─── Page

In [851]:
import numpy as np
import pandas as pd
import matplotlib.pyplot as plt
import collections

from scipy.stats import poisson, binom, geom

states_df = pd.read_csv("22_cleaned.csv")

In [852]:
#Obtaining the data for TN and TX confirmed cases on a daily basis dated from 10/1/2020 to 12/28/2020
TN_cases = np.array(states_df['TN confirmed'])[251:312]
TX_cases = np.array(states_df['TX confirmed'])[251:312]

In [853]:
#Obtaining the data for TN and TX confirmed cases on a daily basis dated from 10/1/2020 to 12/28/2020
TN_deaths = np.array(states_df['TN deaths'])[251:312]
TX_deaths = np.array(states_df['TX deaths'])[251:312]

**For TN confirmed cases and TX confirmed cases:**

**Null hypothesis (H0):**

Distribution of TN's daily confirmed cases equals distribution of TX's daily confirmed cases from Oct-Dec 2020.

**Alternate hypothesis(H1):**

Distribution of TN's daily confirmed cases not equals distribution of TX's daily confirmed cases from Oct-Dec 2020.

──────
─── Entries provided

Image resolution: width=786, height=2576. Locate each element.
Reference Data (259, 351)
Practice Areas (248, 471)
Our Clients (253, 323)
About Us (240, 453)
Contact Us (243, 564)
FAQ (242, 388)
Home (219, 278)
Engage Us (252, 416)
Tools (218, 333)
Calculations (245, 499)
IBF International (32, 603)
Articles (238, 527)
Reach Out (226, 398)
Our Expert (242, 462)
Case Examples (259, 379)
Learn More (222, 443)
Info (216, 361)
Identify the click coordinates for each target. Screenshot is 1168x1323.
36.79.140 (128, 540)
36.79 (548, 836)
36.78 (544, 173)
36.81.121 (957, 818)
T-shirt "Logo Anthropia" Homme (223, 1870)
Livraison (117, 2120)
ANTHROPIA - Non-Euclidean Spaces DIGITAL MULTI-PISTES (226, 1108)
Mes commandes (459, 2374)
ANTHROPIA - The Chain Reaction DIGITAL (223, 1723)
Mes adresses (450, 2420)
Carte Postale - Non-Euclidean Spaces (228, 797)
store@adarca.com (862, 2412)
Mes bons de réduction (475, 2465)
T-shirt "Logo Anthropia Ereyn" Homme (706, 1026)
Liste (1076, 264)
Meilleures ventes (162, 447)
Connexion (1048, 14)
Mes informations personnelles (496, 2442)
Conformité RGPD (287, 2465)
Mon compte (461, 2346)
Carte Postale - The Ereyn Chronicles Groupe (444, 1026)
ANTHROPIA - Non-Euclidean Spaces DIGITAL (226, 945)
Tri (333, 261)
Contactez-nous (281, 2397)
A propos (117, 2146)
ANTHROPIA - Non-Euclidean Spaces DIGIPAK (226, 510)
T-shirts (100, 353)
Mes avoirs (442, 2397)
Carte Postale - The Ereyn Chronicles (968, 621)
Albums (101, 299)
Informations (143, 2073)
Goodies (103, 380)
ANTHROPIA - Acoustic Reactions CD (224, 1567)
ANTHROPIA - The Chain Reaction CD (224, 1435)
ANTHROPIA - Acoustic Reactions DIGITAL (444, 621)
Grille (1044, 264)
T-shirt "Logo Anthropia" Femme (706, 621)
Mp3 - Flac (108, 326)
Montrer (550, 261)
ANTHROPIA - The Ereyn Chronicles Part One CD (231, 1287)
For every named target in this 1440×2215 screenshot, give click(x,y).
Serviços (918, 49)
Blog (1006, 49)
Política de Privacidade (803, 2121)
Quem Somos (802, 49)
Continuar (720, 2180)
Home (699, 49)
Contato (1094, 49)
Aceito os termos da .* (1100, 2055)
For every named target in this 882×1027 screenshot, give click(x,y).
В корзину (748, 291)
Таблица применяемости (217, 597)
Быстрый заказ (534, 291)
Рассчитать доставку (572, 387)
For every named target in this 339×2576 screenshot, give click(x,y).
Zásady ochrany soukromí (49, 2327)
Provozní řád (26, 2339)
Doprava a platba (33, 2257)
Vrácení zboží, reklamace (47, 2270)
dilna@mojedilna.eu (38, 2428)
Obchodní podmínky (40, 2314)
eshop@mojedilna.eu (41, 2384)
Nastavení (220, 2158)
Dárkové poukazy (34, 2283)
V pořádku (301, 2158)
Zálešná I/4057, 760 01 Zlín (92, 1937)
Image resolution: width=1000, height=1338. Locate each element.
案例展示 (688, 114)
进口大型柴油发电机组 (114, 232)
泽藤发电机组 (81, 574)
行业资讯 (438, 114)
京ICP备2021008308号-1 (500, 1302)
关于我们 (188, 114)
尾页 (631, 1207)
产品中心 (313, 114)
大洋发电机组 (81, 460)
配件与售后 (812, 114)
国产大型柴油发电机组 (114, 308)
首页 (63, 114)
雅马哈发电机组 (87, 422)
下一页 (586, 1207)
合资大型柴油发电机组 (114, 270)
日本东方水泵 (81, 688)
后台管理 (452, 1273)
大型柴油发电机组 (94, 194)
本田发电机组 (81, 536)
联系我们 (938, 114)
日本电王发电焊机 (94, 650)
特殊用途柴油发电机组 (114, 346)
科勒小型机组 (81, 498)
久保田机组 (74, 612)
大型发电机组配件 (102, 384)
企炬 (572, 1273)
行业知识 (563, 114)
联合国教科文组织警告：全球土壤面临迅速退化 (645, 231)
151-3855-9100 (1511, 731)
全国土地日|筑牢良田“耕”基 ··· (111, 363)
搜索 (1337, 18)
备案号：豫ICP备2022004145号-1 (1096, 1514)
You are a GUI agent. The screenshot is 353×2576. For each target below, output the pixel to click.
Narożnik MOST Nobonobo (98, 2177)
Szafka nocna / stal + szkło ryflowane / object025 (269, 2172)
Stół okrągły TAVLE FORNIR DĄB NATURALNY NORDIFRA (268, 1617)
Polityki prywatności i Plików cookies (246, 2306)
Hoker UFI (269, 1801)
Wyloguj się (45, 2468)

──────

Task —
Proceed with the notebook that compares TN and TX daily confirmed cases, starting after the alternate hypothesis. The entries are separate material and have no connection to the notebook.

Result of the task —
**For TN deaths and TX deaths:**

**Null hypothesis (H0):**

Distribution of TN's daily deaths equals distribution of TX's daily deaths from Oct-Dec 2020.

**Alternate hypothesis(H1):**

Distribution of TN's daily deaths not equals distribution of TX's daily deaths from Oct-Dec 2020.

**PERMUTATION** **TEST**


In [854]:
def permutation_test(TN, TX):

  c = 0.05

  def permutation_sample(data1, data2):
      data = np.concatenate((data1, data2))   
      permuted_data = np.random.permutation(data)   
      perm_sample_1 = permuted_data[:len(data1)]
      perm_sample_2 = permuted_data[len(data1):]   
      return perm_sample_1, perm_sample_2

  def draw_perm_reps(data_1, data_2, size):
      perm_replicates = np.empty(size)    
      for i in range(size):
          perm_sample_1, perm_sample_2 = permutation_sample(data_1, data_2)        
          perm_replicates[i] = abs(np.mean(perm_sample_1) - np.mean(perm_sample_2))    
      return perm_replicates


  T_obs_b = abs(np.mean(TN) - np.mean(TX))
  T_obs_b

  print("T-Observed is:", T_obs_b)

  #Using 1000 permutations
  for n in [1000]:
      perm_replicates = draw_perm_reps(TN,TX,n)
      p_b = np.sum(perm_replicates >= T_obs_b)/len(perm_replicates)
      print("n:",n," p-value is:", p_b)
      

  if(p_b <= c):
          print("Hence, we REJECT the Null Hypothesis")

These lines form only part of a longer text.